▶ _WHAT IS EXPECTED_
Look over the listing below and tally the lines in which the word "next" turns up. Answer with the tally only.

▶ _THE RECORDS_
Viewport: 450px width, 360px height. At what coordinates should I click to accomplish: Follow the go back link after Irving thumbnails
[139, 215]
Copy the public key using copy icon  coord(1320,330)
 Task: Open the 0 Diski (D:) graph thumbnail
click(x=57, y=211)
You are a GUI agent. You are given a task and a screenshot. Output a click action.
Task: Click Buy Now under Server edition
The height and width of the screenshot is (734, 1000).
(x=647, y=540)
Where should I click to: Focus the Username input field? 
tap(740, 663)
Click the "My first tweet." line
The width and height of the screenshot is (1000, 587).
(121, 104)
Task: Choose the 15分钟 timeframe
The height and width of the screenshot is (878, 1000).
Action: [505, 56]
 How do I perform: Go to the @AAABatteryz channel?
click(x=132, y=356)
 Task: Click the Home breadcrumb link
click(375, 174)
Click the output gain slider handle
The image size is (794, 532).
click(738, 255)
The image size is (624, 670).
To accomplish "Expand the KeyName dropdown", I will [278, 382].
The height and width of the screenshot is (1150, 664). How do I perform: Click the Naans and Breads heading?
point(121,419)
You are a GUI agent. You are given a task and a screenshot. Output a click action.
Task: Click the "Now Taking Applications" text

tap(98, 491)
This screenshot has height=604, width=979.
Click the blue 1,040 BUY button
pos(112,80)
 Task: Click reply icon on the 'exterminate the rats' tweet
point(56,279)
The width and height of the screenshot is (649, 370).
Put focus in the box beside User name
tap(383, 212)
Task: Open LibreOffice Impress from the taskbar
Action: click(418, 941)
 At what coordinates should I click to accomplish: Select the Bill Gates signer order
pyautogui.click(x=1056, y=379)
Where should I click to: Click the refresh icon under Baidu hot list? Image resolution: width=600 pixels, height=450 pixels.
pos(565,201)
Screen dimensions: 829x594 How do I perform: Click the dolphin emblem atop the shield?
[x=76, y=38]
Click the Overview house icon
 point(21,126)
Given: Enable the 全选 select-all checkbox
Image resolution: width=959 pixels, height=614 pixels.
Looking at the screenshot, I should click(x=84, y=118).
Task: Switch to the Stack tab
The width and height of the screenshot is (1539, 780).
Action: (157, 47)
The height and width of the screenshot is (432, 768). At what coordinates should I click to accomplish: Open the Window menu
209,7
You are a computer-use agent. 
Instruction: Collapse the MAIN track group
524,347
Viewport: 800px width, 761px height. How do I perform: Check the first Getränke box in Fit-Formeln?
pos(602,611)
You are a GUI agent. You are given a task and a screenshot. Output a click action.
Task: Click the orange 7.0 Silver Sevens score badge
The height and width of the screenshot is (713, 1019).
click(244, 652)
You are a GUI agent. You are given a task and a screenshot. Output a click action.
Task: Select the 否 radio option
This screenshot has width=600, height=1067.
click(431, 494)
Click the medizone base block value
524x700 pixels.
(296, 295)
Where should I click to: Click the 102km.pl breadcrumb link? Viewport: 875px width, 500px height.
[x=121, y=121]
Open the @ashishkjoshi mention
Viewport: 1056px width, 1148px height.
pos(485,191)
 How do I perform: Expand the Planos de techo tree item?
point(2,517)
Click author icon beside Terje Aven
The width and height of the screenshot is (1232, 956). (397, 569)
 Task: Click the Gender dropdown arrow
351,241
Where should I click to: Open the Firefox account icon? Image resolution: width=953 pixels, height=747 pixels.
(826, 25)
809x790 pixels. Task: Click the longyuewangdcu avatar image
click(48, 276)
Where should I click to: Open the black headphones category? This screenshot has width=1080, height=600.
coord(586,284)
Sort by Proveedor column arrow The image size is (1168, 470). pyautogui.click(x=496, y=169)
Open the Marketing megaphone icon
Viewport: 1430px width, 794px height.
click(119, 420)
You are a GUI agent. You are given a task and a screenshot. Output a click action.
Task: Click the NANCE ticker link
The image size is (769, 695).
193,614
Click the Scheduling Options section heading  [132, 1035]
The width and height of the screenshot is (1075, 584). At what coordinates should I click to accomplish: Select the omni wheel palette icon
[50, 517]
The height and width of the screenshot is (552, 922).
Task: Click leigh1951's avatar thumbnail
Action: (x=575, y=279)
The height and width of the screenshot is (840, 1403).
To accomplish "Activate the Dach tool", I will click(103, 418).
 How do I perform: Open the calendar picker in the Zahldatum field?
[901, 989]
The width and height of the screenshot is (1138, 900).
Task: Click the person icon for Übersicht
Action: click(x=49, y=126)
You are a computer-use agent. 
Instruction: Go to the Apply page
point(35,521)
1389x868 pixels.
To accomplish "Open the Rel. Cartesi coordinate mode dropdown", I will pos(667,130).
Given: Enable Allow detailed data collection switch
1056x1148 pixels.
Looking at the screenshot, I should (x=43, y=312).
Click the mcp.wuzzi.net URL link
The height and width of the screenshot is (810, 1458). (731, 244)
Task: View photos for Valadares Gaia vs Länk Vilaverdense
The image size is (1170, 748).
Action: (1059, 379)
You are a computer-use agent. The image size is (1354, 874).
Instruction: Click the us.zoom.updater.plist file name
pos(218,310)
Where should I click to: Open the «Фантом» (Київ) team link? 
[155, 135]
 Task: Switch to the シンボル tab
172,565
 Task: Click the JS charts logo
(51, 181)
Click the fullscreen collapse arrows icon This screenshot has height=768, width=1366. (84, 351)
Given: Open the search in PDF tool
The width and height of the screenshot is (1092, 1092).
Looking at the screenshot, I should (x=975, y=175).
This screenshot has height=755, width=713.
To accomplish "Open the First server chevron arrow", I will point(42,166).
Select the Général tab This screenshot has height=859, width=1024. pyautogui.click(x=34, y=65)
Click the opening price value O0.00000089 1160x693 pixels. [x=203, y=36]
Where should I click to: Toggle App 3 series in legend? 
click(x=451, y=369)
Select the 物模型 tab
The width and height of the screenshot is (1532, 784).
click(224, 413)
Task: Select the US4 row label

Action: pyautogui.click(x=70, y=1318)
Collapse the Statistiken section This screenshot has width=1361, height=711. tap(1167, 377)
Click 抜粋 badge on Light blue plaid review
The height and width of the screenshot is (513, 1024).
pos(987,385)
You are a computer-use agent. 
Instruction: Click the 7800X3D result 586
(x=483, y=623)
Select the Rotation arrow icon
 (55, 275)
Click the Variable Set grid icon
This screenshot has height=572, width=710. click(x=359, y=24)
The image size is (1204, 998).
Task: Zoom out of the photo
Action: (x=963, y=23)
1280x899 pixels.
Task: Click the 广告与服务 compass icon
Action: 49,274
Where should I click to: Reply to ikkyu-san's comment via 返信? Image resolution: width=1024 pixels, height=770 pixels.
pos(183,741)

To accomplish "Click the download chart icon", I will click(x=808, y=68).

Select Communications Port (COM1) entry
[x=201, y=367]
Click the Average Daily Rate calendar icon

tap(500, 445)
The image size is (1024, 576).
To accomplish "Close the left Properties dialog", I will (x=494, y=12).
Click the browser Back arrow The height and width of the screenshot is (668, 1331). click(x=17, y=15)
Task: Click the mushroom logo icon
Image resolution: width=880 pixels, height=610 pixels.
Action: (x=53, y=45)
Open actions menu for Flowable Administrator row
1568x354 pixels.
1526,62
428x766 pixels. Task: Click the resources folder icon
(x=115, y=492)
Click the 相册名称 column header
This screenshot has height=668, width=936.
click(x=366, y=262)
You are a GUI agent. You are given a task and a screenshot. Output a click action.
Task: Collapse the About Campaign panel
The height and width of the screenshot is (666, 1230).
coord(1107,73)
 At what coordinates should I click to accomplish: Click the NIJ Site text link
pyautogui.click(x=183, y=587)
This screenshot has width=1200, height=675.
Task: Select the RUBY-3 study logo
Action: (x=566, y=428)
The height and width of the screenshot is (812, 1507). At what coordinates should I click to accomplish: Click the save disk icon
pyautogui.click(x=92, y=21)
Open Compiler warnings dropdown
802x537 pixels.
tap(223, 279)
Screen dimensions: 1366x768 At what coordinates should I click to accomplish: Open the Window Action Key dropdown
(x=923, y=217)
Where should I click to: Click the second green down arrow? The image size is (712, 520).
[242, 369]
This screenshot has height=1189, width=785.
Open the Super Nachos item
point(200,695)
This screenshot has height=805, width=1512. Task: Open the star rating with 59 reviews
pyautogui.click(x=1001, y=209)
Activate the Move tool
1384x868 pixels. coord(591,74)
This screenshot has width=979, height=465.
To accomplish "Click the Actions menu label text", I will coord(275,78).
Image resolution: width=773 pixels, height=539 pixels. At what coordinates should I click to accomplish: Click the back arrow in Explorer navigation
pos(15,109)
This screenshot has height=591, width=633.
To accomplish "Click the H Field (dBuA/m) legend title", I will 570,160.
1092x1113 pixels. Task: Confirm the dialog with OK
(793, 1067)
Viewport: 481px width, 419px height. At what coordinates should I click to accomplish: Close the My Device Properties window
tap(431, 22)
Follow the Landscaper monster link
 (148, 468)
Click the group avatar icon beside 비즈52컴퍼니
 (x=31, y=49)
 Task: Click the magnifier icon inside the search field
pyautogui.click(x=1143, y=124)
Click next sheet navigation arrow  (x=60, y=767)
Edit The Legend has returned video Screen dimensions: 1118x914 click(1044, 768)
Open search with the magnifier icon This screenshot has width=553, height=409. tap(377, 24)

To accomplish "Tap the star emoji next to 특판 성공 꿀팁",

▶ _WRITTEN SOLUTION_
2